RECORDS SUPPLIED =>
--- START ---
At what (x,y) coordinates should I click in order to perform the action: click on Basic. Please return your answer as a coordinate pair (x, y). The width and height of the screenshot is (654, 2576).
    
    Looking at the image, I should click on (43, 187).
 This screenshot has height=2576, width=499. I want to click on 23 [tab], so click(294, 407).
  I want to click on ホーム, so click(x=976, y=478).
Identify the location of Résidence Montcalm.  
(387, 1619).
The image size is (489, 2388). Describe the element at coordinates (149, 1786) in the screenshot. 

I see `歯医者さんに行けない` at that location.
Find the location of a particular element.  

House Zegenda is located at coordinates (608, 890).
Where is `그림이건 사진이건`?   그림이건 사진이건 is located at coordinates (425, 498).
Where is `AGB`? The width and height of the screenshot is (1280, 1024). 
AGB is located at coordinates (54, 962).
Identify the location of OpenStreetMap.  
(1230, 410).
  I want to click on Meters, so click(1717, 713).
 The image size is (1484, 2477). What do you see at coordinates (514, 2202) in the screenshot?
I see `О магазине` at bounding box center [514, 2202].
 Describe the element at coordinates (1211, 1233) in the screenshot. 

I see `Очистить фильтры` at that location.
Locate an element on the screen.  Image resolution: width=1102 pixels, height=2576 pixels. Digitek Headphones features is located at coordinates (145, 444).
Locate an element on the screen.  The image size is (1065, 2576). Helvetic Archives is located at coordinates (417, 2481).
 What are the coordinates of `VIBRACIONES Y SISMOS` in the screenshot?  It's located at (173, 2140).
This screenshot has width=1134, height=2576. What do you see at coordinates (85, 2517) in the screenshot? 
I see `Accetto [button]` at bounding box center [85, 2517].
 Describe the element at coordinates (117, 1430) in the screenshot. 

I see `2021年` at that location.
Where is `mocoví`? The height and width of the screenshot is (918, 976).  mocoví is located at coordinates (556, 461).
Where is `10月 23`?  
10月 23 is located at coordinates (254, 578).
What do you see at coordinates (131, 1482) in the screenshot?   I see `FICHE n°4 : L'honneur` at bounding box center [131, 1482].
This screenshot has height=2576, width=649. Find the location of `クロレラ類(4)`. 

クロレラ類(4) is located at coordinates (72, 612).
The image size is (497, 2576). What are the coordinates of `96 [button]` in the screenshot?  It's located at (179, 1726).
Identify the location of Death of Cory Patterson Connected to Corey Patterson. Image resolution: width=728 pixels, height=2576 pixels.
--- END ---
SHORT TASK => Copy out the stretch of the listing from the line containing "Identify the location of Résidence" through the line containing "AGB is located at coordinates (54, 962).", with no changes.

SOLUTION FOR THIS PROBLEM =>
Identify the location of Résidence Montcalm.  
(387, 1619).
The image size is (489, 2388). Describe the element at coordinates (149, 1786) in the screenshot. 

I see `歯医者さんに行けない` at that location.
Find the location of a particular element.  

House Zegenda is located at coordinates (608, 890).
Where is `그림이건 사진이건`?   그림이건 사진이건 is located at coordinates (425, 498).
Where is `AGB`? The width and height of the screenshot is (1280, 1024). 
AGB is located at coordinates (54, 962).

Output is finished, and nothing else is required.